Discerning Deforestation Risk More Fairly

One especially fruitful route would be zooming in on regions within countries. The regulation provides for this possibility and it could answer many of the criticisms facing the law to date.

Advances in supply chain mapping reveal that even where a country presents a high risk overall, a large share of its production and many of its regions may reliably be classified as low risk. For example, when looking at soy production in Brazil in 2020, the transparency initiative Trase found that only 569 of around 2,400 soy-producing municipalities accounted for 99% of Brazil’s soy deforestation.

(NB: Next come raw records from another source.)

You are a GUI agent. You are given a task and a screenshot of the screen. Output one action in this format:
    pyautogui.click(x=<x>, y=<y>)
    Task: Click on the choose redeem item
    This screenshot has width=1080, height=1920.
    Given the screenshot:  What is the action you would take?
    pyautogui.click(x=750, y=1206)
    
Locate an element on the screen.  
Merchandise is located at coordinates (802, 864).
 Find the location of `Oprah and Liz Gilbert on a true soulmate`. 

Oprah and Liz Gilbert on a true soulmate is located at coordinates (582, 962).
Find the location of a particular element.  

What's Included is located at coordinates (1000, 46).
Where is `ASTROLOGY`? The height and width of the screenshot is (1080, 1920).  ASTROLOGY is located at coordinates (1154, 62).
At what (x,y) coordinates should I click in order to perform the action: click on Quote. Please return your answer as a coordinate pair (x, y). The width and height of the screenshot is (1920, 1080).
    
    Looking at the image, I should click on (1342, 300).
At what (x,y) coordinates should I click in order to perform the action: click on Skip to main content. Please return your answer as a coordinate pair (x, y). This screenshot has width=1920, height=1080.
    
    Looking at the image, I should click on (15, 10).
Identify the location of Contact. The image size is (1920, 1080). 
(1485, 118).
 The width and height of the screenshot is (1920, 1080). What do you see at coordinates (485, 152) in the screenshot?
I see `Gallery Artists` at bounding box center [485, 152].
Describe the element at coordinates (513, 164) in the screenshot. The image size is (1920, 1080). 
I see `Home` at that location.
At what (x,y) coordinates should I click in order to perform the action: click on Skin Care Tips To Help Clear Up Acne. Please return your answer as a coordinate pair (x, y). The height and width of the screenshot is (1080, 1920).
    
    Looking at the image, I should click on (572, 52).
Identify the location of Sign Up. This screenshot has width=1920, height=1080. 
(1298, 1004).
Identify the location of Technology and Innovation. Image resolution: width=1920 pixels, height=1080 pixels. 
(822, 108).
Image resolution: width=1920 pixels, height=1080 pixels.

OF A TOTAL OF AROUND 2,400 SOY-PRODUCING MUNICIPALITIES, ONLY 569 TOGETHER ACCOUNTED FOR 99% OF BRAZIL’S SOY DEFORESTATION IN 2020. IMAGE: TRASE

Where such data exists, in-country regions could be classified based on their percentage share of the national total of commodity-linked deforestation. For example, regions that together account for less than 1% of the national total could be classified as low risk. Compared to a system of blanket national risk levels, a larger proportion of trade flows could be subject to simplified disclosure requirements and less intensive enforcement checks.

This system would benefit businesses and regulators, bringing down compliance costs without compromising regulatory aims. This discerning approach could give the law more teeth. Ultimately, the regulation can only succeed with robust enforcement but enforcement agencies face the tough job of assessing huge volumes of information disclosed in a novel regulatory set-up. Nuanced risk classifications would help them devote more of their limited resources to the imports most urgently requiring scrutiny.

The EU could also make the classifications specific to particular commodities. An area which has seen recent intensive deforestation for beef, for example, could at the same time be a low-risk source for coffee. Recognizing the differences across sectors will avoid imposing burdens on companies already acting responsibly.

Critically, the classifications need to sit within a larger system of cooperation between the EU and producing countries. As discussions between the EU and South American Trade bloc Mercosur resume, these relationships may become even more critical. In addition to encouraging exchanges of data and expertise, the EU could make financial contributions to support the enforcement of land regulation or provide localized incentives for farmers in hotspots not to deforest.

The EU has correctly identified commodity deforestation as a shared problem, demanding solutions that span global supply chains. The costs of implementing those solutions likewise need to be equitably shared.